Recorded data
--- START ---
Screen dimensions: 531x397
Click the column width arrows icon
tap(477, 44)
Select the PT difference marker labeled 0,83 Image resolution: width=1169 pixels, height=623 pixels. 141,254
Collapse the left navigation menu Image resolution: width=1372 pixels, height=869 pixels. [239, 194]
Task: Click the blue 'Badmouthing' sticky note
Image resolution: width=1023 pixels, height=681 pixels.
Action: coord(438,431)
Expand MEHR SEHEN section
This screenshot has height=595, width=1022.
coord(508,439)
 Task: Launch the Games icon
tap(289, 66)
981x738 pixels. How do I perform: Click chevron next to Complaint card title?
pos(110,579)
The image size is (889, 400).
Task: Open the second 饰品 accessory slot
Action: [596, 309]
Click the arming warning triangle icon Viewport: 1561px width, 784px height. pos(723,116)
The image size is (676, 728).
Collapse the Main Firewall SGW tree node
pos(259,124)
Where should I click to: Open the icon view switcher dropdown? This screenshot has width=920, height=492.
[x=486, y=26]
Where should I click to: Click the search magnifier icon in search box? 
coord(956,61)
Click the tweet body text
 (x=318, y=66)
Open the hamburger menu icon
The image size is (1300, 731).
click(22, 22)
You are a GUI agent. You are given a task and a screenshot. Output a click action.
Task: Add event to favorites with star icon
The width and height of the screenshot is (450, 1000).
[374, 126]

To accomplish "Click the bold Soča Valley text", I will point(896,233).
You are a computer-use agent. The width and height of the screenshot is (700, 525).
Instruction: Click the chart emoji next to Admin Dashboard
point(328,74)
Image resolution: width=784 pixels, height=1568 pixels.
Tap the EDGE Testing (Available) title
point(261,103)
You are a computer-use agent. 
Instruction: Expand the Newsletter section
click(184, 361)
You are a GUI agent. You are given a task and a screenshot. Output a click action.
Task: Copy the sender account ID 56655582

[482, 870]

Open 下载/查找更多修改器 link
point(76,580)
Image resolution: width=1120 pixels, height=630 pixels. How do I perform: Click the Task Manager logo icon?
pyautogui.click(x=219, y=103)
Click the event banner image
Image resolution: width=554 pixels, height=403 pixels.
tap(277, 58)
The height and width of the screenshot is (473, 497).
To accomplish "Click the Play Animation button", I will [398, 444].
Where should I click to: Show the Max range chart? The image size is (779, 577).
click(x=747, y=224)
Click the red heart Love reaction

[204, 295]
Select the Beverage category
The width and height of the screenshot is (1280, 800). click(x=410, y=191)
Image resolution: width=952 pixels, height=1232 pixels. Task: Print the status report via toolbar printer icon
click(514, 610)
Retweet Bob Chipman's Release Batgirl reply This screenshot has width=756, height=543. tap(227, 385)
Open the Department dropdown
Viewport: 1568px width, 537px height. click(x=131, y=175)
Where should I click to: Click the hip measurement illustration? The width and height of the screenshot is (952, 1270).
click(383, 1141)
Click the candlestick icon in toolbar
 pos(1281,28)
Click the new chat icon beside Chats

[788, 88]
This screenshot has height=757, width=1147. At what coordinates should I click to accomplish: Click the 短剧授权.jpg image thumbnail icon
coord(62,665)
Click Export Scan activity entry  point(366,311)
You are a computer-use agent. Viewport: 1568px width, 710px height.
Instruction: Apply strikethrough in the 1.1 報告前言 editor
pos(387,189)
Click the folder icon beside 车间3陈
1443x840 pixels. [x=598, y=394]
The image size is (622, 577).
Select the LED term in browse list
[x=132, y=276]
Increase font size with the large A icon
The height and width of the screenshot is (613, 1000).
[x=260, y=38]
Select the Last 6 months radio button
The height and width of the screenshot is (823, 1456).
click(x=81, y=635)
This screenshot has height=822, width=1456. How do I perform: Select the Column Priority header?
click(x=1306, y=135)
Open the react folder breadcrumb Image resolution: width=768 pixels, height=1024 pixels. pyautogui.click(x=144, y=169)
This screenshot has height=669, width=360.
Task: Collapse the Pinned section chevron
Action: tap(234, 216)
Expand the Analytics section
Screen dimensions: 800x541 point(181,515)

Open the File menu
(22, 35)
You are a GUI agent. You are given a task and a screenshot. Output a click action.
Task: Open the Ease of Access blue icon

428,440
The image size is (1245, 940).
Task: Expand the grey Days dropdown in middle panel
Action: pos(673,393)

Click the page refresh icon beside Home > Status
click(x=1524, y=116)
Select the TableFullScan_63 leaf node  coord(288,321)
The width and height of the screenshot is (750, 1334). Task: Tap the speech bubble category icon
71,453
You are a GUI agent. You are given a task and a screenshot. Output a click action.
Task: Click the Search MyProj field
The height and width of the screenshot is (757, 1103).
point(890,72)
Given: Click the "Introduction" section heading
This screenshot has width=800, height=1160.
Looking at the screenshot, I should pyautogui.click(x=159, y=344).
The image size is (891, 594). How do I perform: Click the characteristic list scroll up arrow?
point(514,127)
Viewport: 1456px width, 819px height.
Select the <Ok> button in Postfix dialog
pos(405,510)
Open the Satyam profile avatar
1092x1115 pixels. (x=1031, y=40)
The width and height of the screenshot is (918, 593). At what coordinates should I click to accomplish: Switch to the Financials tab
--- END ---
Task instructions
Out of the records, collect only those lines that contain the string "will".

Solution to this task
To accomplish "Click the bold Soča Valley text", I will point(896,233).
To accomplish "Click the Play Animation button", I will [398, 444].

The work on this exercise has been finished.